A concern to this approach is that it can cause a large set of classes being created. But each class is very specific functionality.
using System;
namespace s
{
class Program
{
static void Main(string[] args)
{
Console.WriteLine("Demonstration of SRP - Single Responsibiliy Principle");
Example1();
Example2();
// Output
// Jane Smith (Doe), Jane.Smith@email.com, 1
// Jane Smith (Doe), Jane.Smith@email.com, 1
}
// Example 1, no classes, everything in single place
static void Example1()
{
// Declarations
var firstname = string.Empty;
var lastname = string.Empty;
var maidenname = string.Empty;
var email = string.Empty;
var eid = 0;
// Inputs
firstname = "Jane";
lastname = "Doe";
email = "Jane.Doe@email.com";
// Actions
eid = 1;
email = "Jane.Smith@email.com";
maidenname = "Doe";
lastname = "Smith";
Console.WriteLine($"{firstname} {lastname} ({maidenname}), {email}, {eid}");
}
// Example 2, break everything out into its own classes
static void Example2()
{
Employee e = new Employee("Jane", "Doe", 1);
e.ChangeLastName("Smith");
Console.WriteLine($"{e.FirstName} {e.LastName} ({e.MaidenName}), {e.Email}, {e.Eid}");
}
}
public interface Person
{
string FirstName {get; set;}
string LastName {get;set;}
}
public class Employee : Person
{
public string FirstName {get;set;}
public string LastName {get;set;}
public string MaidenName {get;set;}
public int Eid {get;set;}
public string Email
{
get { return this.EmailObj.Address; }
}
private Email EmailObj;
public Employee(string fname, string lname, int eid)
{
this.FirstName = fname;
this.LastName = lname;
this.Eid = eid;
this.EmailObj = new Email(GetEmail());
}
public void ChangeLastName(string newlastname)
{
this.MaidenName = this.LastName;
this.LastName = newlastname;
this.EmailObj = new Email(GetEmail());
}
private string GetEmail()
{
return $"{this.FirstName}.{this.LastName}@email.com";
}
}
public class Email
{
public string Address {get;set;}
public Email(string email)
{
if (ValidateEmail(email)) this.Address = email;
}
public void ChangeEmail(string newEmail)
{
if (ValidateEmail(newEmail)) this.Address = newEmail;
}
private bool ValidateEmail(string email)
{
return email.Contains("@");
}
}
}
Open Closed Principle
Keep classes open for extension but closed for modifications. We dont want the core functionality of a class to change, however, certain properties of a class should be easily extendable. This helps the code stay robust when there are future changes.

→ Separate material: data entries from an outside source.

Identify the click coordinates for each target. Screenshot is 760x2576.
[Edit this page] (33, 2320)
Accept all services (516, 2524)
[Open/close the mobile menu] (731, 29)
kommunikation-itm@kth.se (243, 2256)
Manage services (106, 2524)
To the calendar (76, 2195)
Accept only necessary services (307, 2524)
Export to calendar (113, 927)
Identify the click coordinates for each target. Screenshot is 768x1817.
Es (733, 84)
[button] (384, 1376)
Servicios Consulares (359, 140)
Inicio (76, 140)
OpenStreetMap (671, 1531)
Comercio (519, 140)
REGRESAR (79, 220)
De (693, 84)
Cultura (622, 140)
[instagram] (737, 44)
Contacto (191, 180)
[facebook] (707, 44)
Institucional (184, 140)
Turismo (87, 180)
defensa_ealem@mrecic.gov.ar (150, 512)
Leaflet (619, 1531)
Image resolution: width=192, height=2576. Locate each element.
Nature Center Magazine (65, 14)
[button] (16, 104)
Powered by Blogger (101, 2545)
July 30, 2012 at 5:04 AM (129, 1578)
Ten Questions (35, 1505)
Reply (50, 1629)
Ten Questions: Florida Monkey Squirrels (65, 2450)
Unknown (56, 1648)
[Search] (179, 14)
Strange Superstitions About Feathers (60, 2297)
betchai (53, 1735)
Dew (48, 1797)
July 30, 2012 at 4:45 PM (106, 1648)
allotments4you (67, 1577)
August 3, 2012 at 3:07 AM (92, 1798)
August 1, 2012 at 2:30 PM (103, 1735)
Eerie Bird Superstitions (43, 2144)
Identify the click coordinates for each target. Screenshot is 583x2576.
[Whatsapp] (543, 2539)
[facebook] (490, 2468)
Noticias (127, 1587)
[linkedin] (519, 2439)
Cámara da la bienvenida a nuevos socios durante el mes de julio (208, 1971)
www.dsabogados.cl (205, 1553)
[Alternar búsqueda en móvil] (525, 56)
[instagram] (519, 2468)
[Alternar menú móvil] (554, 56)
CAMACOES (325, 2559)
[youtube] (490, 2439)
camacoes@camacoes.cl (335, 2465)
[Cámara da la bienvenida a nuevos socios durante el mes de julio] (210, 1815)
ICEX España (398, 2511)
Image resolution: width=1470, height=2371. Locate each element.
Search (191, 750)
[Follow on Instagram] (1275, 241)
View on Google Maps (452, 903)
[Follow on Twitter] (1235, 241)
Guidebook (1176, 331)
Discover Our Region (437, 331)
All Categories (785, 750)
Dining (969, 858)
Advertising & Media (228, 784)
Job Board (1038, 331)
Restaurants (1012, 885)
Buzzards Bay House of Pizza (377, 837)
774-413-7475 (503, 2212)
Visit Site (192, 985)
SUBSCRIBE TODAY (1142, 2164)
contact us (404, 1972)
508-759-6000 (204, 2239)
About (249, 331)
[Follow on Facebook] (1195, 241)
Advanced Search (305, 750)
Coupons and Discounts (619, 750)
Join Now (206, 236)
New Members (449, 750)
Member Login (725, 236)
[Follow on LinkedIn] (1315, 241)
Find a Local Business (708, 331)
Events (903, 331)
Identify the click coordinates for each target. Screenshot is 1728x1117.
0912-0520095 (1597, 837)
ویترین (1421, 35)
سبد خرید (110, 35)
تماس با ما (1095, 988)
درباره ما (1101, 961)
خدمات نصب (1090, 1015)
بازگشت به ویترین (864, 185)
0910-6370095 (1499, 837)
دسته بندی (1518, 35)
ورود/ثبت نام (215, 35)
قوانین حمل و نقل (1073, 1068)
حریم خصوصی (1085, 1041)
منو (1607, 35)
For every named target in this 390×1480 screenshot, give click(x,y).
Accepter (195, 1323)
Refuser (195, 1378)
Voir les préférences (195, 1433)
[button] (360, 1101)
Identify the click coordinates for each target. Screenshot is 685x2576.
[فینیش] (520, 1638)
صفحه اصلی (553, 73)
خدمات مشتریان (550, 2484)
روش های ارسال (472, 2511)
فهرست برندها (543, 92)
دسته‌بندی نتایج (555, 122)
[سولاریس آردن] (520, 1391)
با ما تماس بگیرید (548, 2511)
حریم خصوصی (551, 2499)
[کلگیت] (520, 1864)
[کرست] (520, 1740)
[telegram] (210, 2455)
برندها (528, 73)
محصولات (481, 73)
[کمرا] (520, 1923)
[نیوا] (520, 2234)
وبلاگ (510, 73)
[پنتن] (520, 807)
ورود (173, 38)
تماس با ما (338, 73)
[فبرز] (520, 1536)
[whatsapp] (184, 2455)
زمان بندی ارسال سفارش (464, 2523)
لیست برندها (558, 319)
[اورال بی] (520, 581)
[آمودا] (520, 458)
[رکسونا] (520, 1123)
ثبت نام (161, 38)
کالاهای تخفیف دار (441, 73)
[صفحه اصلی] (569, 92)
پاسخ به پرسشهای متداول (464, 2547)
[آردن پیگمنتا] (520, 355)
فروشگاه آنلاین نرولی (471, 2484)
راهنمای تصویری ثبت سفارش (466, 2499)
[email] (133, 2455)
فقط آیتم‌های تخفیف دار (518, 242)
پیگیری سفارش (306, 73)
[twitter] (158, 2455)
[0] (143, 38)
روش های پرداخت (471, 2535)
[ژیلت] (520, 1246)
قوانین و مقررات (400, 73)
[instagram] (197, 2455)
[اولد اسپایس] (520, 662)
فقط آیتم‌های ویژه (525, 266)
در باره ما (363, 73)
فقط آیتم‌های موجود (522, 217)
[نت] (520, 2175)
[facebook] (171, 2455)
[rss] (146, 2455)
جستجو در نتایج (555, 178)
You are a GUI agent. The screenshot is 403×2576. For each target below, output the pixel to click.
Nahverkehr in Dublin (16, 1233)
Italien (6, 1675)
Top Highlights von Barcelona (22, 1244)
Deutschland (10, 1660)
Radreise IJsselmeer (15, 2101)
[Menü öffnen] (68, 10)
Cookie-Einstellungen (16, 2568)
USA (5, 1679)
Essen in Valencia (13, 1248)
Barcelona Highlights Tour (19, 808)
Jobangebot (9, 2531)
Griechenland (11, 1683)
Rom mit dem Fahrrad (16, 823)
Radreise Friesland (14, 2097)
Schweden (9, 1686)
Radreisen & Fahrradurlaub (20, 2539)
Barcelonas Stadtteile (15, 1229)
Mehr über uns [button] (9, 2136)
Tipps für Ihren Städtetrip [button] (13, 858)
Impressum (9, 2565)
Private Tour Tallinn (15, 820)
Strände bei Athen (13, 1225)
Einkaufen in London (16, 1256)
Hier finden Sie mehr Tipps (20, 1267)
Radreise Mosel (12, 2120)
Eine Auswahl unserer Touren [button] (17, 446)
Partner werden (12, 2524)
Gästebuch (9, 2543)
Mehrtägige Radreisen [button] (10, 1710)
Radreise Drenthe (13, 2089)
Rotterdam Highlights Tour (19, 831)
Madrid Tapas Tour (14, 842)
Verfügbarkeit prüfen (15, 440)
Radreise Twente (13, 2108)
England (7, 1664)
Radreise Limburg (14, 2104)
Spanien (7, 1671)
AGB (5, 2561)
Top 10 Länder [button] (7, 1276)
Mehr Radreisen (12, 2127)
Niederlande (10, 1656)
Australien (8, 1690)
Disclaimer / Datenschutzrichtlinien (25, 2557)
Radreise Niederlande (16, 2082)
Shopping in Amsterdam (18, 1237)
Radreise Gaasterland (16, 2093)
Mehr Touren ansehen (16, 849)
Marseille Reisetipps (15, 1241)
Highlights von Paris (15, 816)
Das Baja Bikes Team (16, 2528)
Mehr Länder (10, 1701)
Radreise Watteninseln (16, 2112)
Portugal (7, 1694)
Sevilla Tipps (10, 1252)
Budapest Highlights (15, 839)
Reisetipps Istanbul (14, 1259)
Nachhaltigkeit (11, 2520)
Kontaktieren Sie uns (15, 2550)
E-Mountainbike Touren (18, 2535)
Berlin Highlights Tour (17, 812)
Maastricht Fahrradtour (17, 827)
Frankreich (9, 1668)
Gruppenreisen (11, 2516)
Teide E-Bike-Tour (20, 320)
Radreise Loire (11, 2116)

For example below we have two different ways to define an employee. The first approach has a generic Worker class. Later if we have changes such that we need to track different types of workers (Employee vs Contractor), of which each type has different properties, the Worker class requires major refactoring. However in the second example, we’re able to abstract some of the common properties out into a Person Interface, thereby making it easier to accommodate future changes.
using System;
namespace o
{
class Program
{
static void Main(string[] args)
{
Console.WriteLine("Open Closed Principle");
}
}
// Example1 - Worker class is unable to adjust to future changes
public class Worker
{
string FirstName { get; set; }
string LastName { get; set; }
string EmailAddress { get; set; }
int EmployeeId { get; set; } // only for employee
string OfficeLocation { get; set; } // only for employees
int ContractorId { get; set; } // only for contractors
string Company { get; set; } // only for contractors
string MaidenName { get; set; } // Was added later
}
public interface IPerson
{
string FirstName { get; set; }
string LastName { get; set; }
string MaidenName { get; set; }
string EmailAddress { get; set; }
public void ChangeLastName(string newlastname);
}
public class Employee : IPerson
{
public string FirstName { get; set; }
public string LastName { get; set; }
public string MaidenName { get; set; }
public string EmailAddress { get; set; }
public int EmployeeId { get; set; }
public string OfficeLocation { get; set; }
public void ChangeLastName(string newlastname)
{
this.MaidenName = this.LastName;
this.LastName = newlastname;
}
}
public class Contractor : IPerson
{
public string FirstName { get; set; }
public string LastName { get; set; }
public string MaidenName { get; set; }
public string EmailAddress { get; set; }
public int ContractorId { get; set; }
public string Company { get; set; }
public void ChangeLastName(string newlastname)
{
this.MaidenName = this.LastName;
this.LastName = newlastname;
}
}
}
Liskov Substitution Principle
Child classes (derived classes) should be able to replace parent methods or properties without breaking the application. The child can extend the parent functions but cannot modify.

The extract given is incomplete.